Für Stadtwerke steht damit vor allem die Zukunft der Gasverteilnetze auf dem Spiel. Klar ist, Erdgas muss spätestens nach 2030 aus dem System herausgedrängt werden, um eine nachhaltige Senkung der Treibhausgasemissionen zu erreichen. Die Weichenstellungen werden vorher erfolgen. Die Verteilnetze können dann weiter eine Rolle spielen, wenn gasförmige Energieträger, vor allem Wasserstoff im Wärmemarkt größere Bedeutung haben werden. Über Wasserstoff im Wärmemarkt wird zwischen Think-Tanks und in der Politik sehr kontrovers diskutiert. Es gebe eine starke Lobby, die eine Elektrifizierung der Wärmeversorgung befürwortet, sagte Däuper dazu. Silvio Konrad, Geschäftsführer von TÜV NORD Systems sieht durchaus gute Chancen für Wasserstoff im Wärmemarkt, zunächst als Beimischung und dann als reiner Wasserstoff in wasserstofffähigen Endgeräten. Grundsätzlich gilt eine Beimischung von bis zu 20 Prozent als technisch möglich. Die Fernleitungsnetzbetreiber wollen allerdings grundsätzlich reine Wasserstoffnetze betreiben, wie Ulrich Ronnacker vom Fernleitungsnetzbetreiber OGE erläuterte. Allein regional seien unter bestimmten Bedingungen Beimischungen im Fernleitungsnetz möglich.
Die offene Zukunft der Gasnetze hat Auswirkungen auf die L-/H-Gas-Umstellung: „Bei Schaltterminen ab 2025 ergeben sich Zielkonflikte zwischen Erdgasumstellung und Klimaneutralität“, sagte Peter Bergmann, Vorstand von BBH Consulting. Der Gasabsatz werde zurückgehen, eine Stilllegung von Teilnetzen denkbar. Deshalb sollten Stadtwerke die Umstellungsplanung mit einer strategischen Planung über die möglichen zukünftigen Strukturen der Wärmeversorgung verbinden. Daten über die Endgeräte aus dem Umstellungsprozess können dabei helfen, Planungsgrundlagen zu verbessern. Sie erlauben unter anderem eine Prognose der Wahrscheinlichkeit eines Wechsels des Energieträgers. Bergmann regte an, zu prüfen welche zusätzlichen Daten zum Beispiel über einen Fragebogen für Monteure erhoben werden können.

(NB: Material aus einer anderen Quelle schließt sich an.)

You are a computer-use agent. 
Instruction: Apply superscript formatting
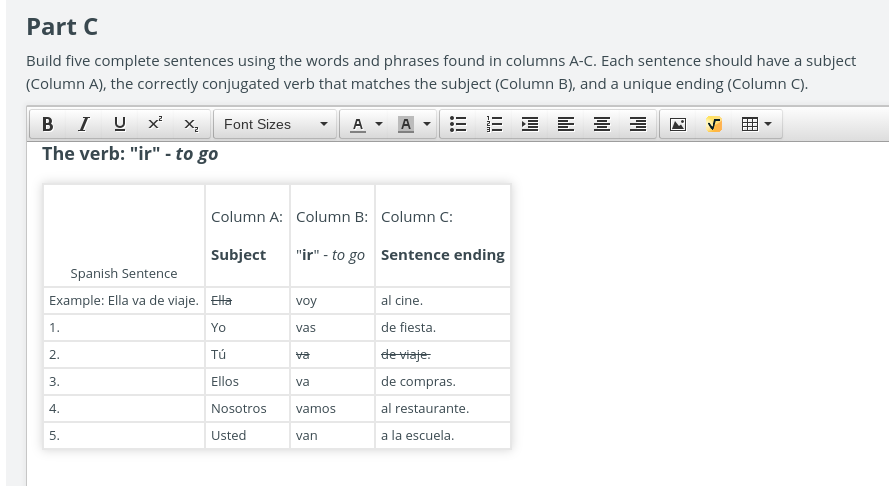point(155,124)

Rechtlich und regulatorisch entstehen für die Netzbetreiber erhebliche Herausforderungen. Christian Thole, Partner von BBH wies darauf hin, die Netzbetreiber müssten prüfen, ob eine Bildung von Rückstellungen notwendig und ein Neuanschluss von Kunden an das Gasnetz noch wirtschaftlich zumutbar ist. Eine kommunale Wärmeplanung, an der sich Stadtwerke aktiv beteiligen, betonten sowohl Thole als auch Däuper, könnte eine gute Grundlage für die zukünftige Ausrichtung lokaler Wärmeversorgung sein. In Baden-Württemberg ist eine solche Planung Pflicht, der Koalitionsvertrag könnte der nächsten Bundesregierung eine bundesweite Verpflichtung aufgeben.